Auftrag 1:
Was plant die Bayerische Hausbau laut dem Ausgangstext am Hugendubel-Haus?
Auftrag 2:
Geben Sie aus dem Ausgangstext die Stelle von „München - Der“ bis einschließlich „immer wieder kritisiert.“ wortgetreu wieder.

Ausgangstext:
◆ ◆ ◆ ◆

München - Der beigefarbene Anstrich und die türkisblauen Pfosten sollen weg: Die Bayerische Hausbau will die Fassade des Hugendubel-Hauses am Marienplatz verschönern. Die Politiker in der Altstadt fürchten eine Großbaustelle.

Die Fassade des HugendubelHauses am Marienplatz ist Geschmackssache. Man könnte auch sagen: Der beigefarbene Anstrich und die türkisblauen Pfosten in den Obergeschossen fügen sich nicht gerade in das Altstadt-Ensemble ein. Die Silhouette des Gebäudes wurde jedenfalls in der Vergangenheit immer wieder kritisiert.

◆ ◆ ◆ ◆

Bereitgestellte Daten:
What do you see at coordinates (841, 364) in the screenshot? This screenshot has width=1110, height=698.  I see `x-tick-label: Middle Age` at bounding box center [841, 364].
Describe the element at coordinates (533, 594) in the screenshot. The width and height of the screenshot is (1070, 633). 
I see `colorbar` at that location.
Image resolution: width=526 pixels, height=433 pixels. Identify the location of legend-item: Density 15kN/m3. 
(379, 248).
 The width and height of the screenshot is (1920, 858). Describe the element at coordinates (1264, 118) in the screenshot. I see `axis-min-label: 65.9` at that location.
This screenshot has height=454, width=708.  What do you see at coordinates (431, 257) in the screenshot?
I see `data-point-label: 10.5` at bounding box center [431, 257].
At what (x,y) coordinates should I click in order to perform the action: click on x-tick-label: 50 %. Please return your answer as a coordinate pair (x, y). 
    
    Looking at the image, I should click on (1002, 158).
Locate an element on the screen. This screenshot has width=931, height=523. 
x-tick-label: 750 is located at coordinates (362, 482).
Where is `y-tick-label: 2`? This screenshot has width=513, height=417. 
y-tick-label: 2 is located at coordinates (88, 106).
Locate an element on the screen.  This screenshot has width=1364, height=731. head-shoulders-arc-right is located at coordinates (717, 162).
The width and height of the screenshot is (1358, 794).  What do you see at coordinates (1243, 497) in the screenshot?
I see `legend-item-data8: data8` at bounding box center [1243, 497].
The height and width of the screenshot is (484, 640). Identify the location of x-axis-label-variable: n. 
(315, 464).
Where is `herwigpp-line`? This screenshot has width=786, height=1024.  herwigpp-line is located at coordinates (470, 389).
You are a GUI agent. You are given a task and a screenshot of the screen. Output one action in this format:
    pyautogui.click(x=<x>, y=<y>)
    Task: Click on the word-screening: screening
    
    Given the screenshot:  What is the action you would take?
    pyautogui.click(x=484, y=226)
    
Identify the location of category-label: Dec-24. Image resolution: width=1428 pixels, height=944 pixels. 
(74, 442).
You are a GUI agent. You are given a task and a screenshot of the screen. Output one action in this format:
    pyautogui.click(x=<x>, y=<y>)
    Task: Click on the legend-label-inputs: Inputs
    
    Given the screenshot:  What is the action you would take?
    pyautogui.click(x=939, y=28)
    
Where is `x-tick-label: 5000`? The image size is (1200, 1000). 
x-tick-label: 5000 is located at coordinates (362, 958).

◆ ◆ ◆ ◆

Ihre Antwort 1:
Sie will die Fassade des Hugendubel-Hauses am Marienplatz verschönern.

Ihre Antwort 2:
München - Der beigefarbene Anstrich und die türkisblauen Pfosten sollen weg: Die Bayerische Hausbau will die Fassade des Hugendubel-Hauses am Marienplatz verschönern. Die Politiker in der Altstadt fürchten eine Großbaustelle.

Die Fassade des HugendubelHauses am Marienplatz ist Geschmackssache. Man könnte auch sagen: Der beigefarbene Anstrich und die türkisblauen Pfosten in den Obergeschossen fügen sich nicht gerade in das Altstadt-Ensemble ein. Die Silhouette des Gebäudes wurde jedenfalls in der Vergangenheit immer wieder kritisiert.